*TASK REQUIREMENTS:*
Transcribe each record exactly as it appears.

*INFORMATION GIVEN:*
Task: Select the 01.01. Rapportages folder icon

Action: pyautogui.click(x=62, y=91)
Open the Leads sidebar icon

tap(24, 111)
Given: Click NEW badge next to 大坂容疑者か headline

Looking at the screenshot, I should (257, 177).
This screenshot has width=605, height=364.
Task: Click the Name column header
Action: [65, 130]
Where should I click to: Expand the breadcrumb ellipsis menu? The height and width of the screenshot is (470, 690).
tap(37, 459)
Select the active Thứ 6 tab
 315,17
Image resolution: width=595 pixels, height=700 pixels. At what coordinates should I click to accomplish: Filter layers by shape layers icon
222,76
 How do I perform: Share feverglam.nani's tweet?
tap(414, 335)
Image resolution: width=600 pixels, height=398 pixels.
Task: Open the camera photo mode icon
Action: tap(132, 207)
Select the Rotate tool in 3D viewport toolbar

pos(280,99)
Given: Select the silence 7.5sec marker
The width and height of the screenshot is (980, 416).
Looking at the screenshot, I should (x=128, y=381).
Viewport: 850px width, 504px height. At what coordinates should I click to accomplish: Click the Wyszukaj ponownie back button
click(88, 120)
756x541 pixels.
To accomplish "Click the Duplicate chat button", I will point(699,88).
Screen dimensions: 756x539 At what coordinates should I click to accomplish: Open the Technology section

*EXERCISE OUTPUT:*
Task: Select the 01.01. Rapportages folder icon

Action: pyautogui.click(x=62, y=91)
Open the Leads sidebar icon

tap(24, 111)
Given: Click NEW badge next to 大坂容疑者か headline

Looking at the screenshot, I should (257, 177).
This screenshot has width=605, height=364.
Task: Click the Name column header
Action: [65, 130]
Where should I click to: Expand the breadcrumb ellipsis menu? The height and width of the screenshot is (470, 690).
tap(37, 459)
Select the active Thứ 6 tab
 315,17
Image resolution: width=595 pixels, height=700 pixels. At what coordinates should I click to accomplish: Filter layers by shape layers icon
222,76
 How do I perform: Share feverglam.nani's tweet?
tap(414, 335)
Image resolution: width=600 pixels, height=398 pixels.
Task: Open the camera photo mode icon
Action: tap(132, 207)
Select the Rotate tool in 3D viewport toolbar

pos(280,99)
Given: Select the silence 7.5sec marker
The width and height of the screenshot is (980, 416).
Looking at the screenshot, I should (x=128, y=381).
Viewport: 850px width, 504px height. At what coordinates should I click to accomplish: Click the Wyszukaj ponownie back button
click(88, 120)
756x541 pixels.
To accomplish "Click the Duplicate chat button", I will point(699,88).
Screen dimensions: 756x539 At what coordinates should I click to accomplish: Open the Technology section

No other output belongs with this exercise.